Hey y'all, and welcome to Keeping It Real, the Gorham Homestead podcast, where we talk about real food, real natural living, the real art of natural healing, and real life out here in our Tennessee Homestead. I'm your host, Dawn Gorham, and today is May the 4th, 2026. And you are listening to, oh, I think it's episode 25. I'm sorry I forgot to look. Anyway, I'm your host, Dawn Gorham, and this is one of those episodes where I feel like we're just gonna sit down at the kitchen table, pour a cup of coffee, and talk through what real life looks like on the homestead right now. Because let me tell you, this week has been just a little bit of everything. Today, I signed up for a class on learning how to use Chat GPT better for my business. I ordered some Mother's Day gifts for my girls from a friend's small business. The monthly moves letter went out today, and I had to remind folks about herd share subscriptions and why we don't pause or split months.

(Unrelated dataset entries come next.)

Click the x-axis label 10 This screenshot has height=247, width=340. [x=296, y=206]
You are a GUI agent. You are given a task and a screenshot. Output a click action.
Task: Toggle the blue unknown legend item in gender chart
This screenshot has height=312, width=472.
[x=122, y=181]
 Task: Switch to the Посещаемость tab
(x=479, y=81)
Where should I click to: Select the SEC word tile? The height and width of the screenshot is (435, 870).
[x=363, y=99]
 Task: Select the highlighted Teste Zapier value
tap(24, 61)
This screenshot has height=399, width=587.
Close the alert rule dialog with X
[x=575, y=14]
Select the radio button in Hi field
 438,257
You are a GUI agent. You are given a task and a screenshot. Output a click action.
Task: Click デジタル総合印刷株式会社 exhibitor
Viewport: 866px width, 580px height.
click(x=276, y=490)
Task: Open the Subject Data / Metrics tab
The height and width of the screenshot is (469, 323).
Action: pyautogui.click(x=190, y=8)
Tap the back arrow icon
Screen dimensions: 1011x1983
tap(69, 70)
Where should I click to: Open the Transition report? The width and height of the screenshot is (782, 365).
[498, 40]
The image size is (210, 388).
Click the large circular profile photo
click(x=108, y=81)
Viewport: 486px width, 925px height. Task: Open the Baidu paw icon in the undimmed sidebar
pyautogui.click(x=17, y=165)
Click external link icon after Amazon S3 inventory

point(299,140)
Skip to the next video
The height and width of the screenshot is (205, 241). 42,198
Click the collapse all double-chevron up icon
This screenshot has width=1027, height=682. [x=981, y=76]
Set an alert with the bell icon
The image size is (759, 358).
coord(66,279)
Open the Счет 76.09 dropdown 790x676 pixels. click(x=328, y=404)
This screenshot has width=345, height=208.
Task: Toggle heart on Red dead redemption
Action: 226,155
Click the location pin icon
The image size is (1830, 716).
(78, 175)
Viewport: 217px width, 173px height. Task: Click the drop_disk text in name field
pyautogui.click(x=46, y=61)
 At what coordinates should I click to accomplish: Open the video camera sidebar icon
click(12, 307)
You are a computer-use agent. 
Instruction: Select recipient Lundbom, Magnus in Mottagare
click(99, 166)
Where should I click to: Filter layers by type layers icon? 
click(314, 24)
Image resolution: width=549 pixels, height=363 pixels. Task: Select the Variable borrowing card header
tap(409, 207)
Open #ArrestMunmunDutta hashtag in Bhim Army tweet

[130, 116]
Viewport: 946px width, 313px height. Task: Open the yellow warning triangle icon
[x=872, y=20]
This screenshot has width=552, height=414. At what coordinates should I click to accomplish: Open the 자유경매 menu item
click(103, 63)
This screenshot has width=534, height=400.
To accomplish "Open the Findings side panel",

We're processing chickens this weekend. Um, and that'll be first Kale's first batch since becoming part of the Moo crew. So we have got a lot going on. Oh, and we are finally healing and planting the garden. Um, today we are finally getting around to installing our Flow Jack well pump. Thank you, Flow Jack, for sending that to us and being a very, very helpful in that process. I mean, I did pay for it, don't get me wrong, but they were very, very helpful in making sure that I had the right thing. Thinking really hard this year about our water systems and resilience. May for us is strawberry month. So I'll be preserving strawberries every way, but upside down and sideways. And after all of that, I want to talk a little bit about something more serious, which is one of those things that very passionate about, but it's government overreach, property rights, and what happened the day that the Department of Agriculture showed up on my property without a warrant. So buckle up, Buttercup. We have got a lot to cover today.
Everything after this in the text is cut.